К немалому удивлению исследователей, ни одна из этих кривых не соответствовала изучаемым данным. Логарифмически-нормальное распределение лучше всего описывало лишь 8 % случаев, а нормальное распределение вообще не подошло – оно не годилось ни для одного эволюционного древа. Зато группа Пейджела обнаружила, что для 78 % эволюционных деревьев распределение длин ветвей лучше всего описывается другой хорошо известной кривой – так называемого экспоненциального распределения.

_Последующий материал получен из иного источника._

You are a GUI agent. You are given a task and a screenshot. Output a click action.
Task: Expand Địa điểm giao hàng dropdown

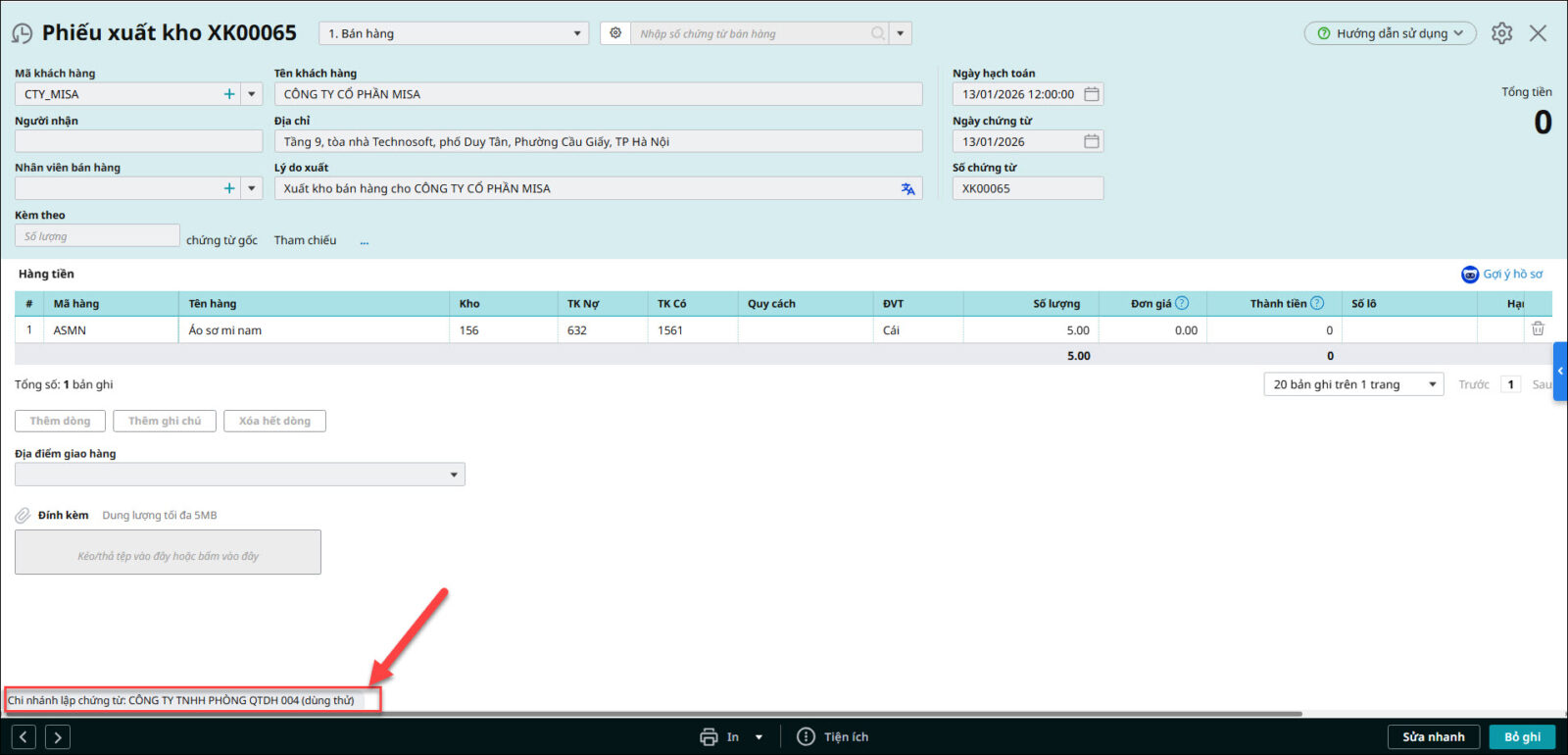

Подобно колоколообразной, экспоненциальная кривая также имеет довольно простое объяснение, но оно несет тревожные вести для биологов-эволюционистов. Экспоненты мы получаем, когда имеем дело с ожиданием какого-то отдельного и нечастого события. Скажем, временные интервалы между последовательными телефонными звонками на ваш номер укладываются как раз на кривую экспоненциального распределения. Такая же история с периодом, который требуется для распада радиоактивного элемента, или с расстояниями между случайно сбитыми на автотрассе животными.
Для Пейджела вывод ясен: «Причина видообразования – не накопление событий, а отдельные редкие события, которые словно падают с неба. Видообразование становится чем-то произвольным. Когда одно из этих событий происходит, считайте, это поистине счастливый случай».
Редкостные события самого разного рода могут спровоцировать эпизод видообразования. И речь здесь не только о физической изоляции или о масштабных генетических изменениях, но и о случаях, напрямую связанных с окружающей средой, генетикой, психологией. Может сыграть роль, например, постепенное поднятие горного хребта, географически разделяющее вид надвое. Может сыграть роль мутация, заставляющая рыб размножаться близ поверхности, а не у дна. Может сыграть роль изменение в предпочтениях среди самок ящериц: вдруг им начинают нравиться самцы не с красными, а с голубыми пятнами.